Baca juga: Indeks Pembangunan Manusia Sumenep Naik ke Kategori Tinggi, Tembus 70,54 pada 2025
Jika merujuk data sebelumnya, jumlah penerima PKH di Sumenep memang mengalami penurunan. Pada triwulan II 2025 tercatat sebanyak 78.137 KPM.
Sementara per 11 Januari 2026, jumlahnya menjadi 72.321 KPM.
"Setiap triwulan datanya memang berubah-ubah," sebutnya.

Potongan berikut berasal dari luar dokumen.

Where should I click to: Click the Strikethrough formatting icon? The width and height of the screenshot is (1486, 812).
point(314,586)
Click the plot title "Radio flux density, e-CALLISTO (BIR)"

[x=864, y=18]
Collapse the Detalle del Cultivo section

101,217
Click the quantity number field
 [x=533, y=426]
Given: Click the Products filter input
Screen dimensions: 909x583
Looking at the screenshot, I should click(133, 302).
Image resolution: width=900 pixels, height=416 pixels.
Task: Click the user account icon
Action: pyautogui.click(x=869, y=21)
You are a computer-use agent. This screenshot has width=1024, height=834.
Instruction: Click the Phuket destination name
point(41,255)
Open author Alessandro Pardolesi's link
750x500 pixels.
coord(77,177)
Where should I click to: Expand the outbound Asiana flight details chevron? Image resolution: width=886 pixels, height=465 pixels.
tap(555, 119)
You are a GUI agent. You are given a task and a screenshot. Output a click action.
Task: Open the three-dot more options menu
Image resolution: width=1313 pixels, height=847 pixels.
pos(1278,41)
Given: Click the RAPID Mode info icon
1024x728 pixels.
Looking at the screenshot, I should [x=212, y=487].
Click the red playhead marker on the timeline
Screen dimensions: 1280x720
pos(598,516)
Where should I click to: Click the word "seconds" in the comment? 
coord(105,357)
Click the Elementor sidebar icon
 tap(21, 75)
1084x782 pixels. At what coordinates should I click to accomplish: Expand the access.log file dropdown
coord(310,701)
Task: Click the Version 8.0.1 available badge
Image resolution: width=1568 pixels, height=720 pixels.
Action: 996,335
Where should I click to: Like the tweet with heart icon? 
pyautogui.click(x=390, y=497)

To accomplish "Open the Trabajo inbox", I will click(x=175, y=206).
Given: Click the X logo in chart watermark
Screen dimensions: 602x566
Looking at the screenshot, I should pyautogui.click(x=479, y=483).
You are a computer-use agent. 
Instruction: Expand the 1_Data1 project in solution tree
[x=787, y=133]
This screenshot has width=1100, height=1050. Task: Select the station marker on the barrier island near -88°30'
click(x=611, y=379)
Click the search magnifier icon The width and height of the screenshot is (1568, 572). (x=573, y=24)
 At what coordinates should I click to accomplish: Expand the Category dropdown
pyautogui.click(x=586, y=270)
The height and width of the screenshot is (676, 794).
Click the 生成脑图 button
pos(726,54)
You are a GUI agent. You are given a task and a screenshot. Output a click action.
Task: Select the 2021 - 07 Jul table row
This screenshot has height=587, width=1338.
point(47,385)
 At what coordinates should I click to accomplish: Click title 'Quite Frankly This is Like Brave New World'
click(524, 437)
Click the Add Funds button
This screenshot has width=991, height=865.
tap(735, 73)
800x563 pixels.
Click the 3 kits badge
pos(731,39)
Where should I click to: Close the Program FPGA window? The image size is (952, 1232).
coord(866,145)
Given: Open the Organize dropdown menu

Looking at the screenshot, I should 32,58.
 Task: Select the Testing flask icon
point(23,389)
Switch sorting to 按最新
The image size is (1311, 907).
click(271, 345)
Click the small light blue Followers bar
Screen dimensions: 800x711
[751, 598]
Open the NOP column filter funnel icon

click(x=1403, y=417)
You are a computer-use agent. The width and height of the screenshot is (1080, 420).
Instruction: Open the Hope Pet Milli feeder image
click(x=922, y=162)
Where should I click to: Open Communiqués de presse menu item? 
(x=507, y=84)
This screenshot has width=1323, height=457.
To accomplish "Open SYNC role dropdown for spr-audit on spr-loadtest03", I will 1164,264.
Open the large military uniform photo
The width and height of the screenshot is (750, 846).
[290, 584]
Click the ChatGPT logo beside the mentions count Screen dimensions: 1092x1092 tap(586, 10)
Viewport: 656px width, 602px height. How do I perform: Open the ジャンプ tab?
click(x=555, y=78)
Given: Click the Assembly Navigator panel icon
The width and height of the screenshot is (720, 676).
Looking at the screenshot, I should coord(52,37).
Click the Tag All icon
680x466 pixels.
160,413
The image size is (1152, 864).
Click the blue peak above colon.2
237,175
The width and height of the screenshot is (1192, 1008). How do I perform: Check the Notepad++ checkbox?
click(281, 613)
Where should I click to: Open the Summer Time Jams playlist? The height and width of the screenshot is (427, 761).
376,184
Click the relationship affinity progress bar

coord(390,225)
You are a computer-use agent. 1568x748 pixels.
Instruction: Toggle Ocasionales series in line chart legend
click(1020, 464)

Hairullah menegaskan, penentuan sasaran penerima PKH sepenuhnya menjadi kewenangan Kementerian Sosial. Tim di daerah hanya bertugas mengawal proses pencairan sesuai data yang ditetapkan.
"Jadi kalau ada KPM yang tiba-tiba tidak menerima PKH, jangan kaget. Mungkin masuk ke dalam orang yang dinyatakan tidak layak menerima program tersebut," terangnya.
Baca juga: Hasil Madura United vs Arema FC 2-2, Gol Mendonca Selamatkan Laskar Sapeh Kerrab dari Kekalahan
Terpisah, anggota Komisi IV DPRD Sumenep, Samioeddin menyampaikan bahwa PKH merupakan program pemerintah pusat, sehingga daerah tidak memiliki kewenangan dalam menentukan daftar penerima.
Meski demikian, ia berharap pendamping program lebih selektif dalam melakukan pendataan agar bantuan benar-benar tepat sasaran.
"Kami juga tidak mengetahui secara pasti pertimbangan penyesuaian penerima PKH ini. Sebab, ini merupakan program pusat. Yang jelas kami berharap agar program ini tepat sasaran," ucapnya.